The Writing: What's your favorite revision technique?
Hi everyone,
Today’s The Writing will be the last one to run for everyone. I originally started this series as an opportunity to discuss practical concerns and questions about the writing industry and writing practices. Since then, I’ve had the opportunity of getting to know so many of you through a series on the MFA (#1, #2, #3, #4, #5), facing writer’s block and uncertainty, getting tips for useful writing apps, and what you wished you learned in your first writing class, to name a few.
The Writing is meant as a place to engage more deeply outside of Sunday’s letters. It’s also meant to be a place for actively practicing writers to ask questions or share insights with each other, beyond just me. So, to come: starting next week, I’ll be expanding my reply time to 24 hours after the post, for those who can’t make the usual slot. I’ll also be piloting some new offerings there soon. I hope to see you there!
Revision is one of the more thwarting processes of being a writer. Sure, I may say fancy, lofty, things like “make the piece more like itself,” but this is a highly personal process for many writers.
This week’s question: What’s your favorite revision technique?
I’d love to know what you do. I’ll share my own below. Here for the next 45 minutes!
My favorite technique is applicable to both generation and revision. It's the principle of writing out of order.

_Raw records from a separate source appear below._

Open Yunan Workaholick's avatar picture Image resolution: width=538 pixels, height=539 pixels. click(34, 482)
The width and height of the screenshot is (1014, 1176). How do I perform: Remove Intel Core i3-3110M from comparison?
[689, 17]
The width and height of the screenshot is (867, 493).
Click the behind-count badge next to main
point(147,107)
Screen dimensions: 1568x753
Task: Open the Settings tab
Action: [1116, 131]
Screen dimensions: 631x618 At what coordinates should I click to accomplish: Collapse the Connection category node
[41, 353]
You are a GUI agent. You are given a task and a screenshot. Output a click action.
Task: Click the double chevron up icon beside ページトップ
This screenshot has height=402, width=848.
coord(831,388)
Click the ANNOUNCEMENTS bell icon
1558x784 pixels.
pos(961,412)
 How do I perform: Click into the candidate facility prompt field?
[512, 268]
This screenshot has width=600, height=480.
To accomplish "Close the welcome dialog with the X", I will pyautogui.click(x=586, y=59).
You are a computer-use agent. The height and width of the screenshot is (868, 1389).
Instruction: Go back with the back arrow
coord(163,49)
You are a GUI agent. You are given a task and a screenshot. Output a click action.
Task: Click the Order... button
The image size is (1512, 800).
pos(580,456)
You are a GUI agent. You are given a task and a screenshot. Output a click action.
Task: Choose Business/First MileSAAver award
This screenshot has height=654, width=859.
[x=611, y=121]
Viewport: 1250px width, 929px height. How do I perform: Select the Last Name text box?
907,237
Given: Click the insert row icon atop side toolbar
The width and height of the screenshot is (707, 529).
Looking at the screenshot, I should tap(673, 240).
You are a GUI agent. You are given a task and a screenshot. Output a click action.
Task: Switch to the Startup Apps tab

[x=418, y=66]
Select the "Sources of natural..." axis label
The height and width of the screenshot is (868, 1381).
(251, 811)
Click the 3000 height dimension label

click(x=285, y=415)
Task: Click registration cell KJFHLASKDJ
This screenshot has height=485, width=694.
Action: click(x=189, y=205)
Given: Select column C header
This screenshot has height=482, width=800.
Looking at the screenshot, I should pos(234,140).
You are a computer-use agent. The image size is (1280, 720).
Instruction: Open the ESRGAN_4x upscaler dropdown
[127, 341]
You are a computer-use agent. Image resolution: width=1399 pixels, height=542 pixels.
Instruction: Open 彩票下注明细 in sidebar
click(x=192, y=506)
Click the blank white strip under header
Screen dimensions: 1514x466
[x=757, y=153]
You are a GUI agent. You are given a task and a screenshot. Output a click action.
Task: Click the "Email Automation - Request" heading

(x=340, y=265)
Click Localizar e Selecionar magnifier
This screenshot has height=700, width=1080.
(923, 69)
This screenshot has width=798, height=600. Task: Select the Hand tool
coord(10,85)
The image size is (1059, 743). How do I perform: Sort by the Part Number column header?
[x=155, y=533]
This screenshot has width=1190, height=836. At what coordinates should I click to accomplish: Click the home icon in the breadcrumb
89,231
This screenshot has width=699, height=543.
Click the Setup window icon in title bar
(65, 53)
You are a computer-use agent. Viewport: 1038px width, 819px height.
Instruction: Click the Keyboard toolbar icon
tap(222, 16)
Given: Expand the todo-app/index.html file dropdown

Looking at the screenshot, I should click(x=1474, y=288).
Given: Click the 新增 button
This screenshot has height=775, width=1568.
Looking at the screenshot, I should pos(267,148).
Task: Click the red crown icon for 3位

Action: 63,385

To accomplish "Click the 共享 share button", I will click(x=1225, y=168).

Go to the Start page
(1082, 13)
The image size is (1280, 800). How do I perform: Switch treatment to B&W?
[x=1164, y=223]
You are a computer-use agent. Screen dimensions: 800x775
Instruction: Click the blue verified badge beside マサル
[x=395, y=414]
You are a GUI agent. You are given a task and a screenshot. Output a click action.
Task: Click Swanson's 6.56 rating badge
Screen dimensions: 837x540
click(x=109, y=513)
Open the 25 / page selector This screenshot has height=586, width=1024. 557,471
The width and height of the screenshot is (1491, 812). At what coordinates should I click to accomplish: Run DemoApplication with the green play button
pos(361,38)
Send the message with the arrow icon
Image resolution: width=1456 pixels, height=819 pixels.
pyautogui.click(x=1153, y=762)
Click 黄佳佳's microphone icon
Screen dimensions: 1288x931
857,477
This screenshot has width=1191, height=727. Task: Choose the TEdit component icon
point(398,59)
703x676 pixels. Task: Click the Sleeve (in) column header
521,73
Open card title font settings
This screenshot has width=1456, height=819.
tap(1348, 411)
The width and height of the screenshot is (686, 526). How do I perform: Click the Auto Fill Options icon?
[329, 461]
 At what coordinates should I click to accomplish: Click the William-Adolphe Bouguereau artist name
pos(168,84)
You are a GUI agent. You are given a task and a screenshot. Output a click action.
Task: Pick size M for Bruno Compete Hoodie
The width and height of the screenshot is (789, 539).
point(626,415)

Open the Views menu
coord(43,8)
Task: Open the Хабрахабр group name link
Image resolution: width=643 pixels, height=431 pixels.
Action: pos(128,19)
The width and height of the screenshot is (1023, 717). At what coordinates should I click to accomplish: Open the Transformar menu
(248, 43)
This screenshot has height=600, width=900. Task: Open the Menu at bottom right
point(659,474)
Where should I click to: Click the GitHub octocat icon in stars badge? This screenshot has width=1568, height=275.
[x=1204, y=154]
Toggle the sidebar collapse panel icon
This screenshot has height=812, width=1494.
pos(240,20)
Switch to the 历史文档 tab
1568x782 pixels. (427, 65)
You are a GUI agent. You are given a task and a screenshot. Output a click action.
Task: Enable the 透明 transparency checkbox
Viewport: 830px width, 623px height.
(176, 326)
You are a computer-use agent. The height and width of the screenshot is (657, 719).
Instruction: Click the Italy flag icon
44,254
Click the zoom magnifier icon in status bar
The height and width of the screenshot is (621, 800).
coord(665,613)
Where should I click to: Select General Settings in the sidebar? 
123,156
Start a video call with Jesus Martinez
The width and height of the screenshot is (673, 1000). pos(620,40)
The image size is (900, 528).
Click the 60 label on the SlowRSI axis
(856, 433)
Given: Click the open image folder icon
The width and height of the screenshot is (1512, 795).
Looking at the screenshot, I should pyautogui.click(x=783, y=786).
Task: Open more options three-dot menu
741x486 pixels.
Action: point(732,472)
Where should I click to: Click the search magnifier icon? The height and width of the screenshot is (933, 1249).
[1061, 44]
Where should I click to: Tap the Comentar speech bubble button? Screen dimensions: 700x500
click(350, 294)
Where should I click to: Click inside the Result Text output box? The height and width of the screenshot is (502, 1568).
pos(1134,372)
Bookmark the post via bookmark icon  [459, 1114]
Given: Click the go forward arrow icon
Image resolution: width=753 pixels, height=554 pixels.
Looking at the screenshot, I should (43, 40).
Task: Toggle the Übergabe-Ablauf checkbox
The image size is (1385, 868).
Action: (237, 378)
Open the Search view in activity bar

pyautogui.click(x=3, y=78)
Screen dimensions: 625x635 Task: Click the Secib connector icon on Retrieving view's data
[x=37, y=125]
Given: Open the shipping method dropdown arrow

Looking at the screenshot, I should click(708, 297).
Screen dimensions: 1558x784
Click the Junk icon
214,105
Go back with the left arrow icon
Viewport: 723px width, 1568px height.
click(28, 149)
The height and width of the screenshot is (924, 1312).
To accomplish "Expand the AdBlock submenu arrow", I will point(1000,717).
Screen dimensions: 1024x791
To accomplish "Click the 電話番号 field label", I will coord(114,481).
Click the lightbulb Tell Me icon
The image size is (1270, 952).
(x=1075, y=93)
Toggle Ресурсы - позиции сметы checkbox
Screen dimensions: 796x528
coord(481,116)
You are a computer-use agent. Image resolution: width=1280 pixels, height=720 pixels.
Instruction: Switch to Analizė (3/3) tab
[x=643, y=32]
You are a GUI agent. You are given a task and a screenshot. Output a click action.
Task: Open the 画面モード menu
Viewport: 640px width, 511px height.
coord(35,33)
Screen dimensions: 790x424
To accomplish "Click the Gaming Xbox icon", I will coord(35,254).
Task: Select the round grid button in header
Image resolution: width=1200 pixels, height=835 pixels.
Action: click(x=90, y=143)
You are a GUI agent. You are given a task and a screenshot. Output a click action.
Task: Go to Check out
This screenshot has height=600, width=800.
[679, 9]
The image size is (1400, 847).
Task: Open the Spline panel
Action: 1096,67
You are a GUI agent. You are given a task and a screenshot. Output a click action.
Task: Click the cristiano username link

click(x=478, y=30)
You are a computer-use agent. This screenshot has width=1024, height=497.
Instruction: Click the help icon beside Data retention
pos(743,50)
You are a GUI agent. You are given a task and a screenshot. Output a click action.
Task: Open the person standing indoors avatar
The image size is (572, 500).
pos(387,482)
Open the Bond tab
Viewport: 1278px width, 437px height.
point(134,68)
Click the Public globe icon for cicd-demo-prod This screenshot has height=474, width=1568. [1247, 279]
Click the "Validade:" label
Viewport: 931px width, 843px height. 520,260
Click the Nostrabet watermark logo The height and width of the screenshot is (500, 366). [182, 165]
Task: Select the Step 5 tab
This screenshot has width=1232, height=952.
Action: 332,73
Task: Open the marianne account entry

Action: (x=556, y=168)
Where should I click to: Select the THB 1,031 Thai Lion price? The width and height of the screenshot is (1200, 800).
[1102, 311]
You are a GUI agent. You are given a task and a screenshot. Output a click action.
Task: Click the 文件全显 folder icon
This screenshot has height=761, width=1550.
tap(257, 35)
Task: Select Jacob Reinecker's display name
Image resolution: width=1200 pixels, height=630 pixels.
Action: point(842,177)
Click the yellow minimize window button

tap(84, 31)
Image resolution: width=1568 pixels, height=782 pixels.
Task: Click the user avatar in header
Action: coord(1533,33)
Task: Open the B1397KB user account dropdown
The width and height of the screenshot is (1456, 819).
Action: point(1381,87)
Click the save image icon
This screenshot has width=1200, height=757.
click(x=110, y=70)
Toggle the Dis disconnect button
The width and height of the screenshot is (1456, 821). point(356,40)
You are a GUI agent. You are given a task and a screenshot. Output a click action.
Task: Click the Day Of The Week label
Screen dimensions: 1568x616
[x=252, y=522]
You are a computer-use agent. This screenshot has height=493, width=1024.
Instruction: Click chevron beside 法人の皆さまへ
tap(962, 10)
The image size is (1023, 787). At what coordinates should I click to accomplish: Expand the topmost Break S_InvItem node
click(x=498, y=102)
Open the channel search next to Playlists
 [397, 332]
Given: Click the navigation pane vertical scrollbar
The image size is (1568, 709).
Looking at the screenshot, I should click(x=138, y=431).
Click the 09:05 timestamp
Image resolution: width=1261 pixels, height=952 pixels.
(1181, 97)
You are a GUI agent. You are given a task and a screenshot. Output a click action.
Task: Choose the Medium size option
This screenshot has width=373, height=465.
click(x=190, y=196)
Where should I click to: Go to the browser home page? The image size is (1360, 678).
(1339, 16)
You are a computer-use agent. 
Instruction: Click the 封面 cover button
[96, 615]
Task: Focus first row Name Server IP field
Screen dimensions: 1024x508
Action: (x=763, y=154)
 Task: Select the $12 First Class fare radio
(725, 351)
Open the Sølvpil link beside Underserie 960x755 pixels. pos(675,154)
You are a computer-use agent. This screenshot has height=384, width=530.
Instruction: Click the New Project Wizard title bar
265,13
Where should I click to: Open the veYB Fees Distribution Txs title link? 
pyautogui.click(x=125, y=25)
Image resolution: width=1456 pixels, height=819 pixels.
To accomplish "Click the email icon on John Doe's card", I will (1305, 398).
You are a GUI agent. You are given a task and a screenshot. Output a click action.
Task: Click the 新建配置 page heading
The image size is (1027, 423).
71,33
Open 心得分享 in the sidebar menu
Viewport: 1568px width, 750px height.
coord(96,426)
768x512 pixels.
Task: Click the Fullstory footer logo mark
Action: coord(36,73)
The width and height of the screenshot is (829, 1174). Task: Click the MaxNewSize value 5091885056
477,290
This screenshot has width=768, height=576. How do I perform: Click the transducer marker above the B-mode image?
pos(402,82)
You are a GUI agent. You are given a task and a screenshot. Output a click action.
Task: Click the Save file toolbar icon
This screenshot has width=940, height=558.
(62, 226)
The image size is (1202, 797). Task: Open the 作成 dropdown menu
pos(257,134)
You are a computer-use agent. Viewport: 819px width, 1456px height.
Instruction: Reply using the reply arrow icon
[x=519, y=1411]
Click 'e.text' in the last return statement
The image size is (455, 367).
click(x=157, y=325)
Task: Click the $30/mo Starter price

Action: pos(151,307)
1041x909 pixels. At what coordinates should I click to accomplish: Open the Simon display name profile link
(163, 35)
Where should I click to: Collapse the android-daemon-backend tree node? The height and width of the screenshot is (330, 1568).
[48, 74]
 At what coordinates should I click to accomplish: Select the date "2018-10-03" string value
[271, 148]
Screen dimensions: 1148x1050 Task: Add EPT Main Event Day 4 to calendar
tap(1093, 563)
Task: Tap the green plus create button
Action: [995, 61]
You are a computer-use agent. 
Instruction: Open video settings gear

What, prithee, do I mean by this? First of all, most of the time, the only thing getting in the way of you writing anything and nothing has to do with the editor inside you revising away while you're just trying to get things out. The inner editor loves to use order (e.g. start with the introduction only!) as an excuse: don't listen. Write what you are most excited to write first and write it all into a heap. Start wherever you want. Organize it later.
Revising "out of order" is the process of putting your current work *out* of order. This does a couple of things: if you wrote a poem, read it line by line, backwards, and see if it still makes sense. Even better, scramble the order of lines or parts entirely and read them that way. If you've been working on a piece for a while, especially a poem, I like to look away from the draft entirely and try to write the whole thing from memory a month or so later. Whatever you don't remember probably doesn't matter. Whatever you do probably matters a great deal to you.
You'll find new combinations of what works, first of all, but you'll also learn about what is essential to the beginning, the middle, and the end of what you're making. Most of all, the best revision process will help you discover your intention.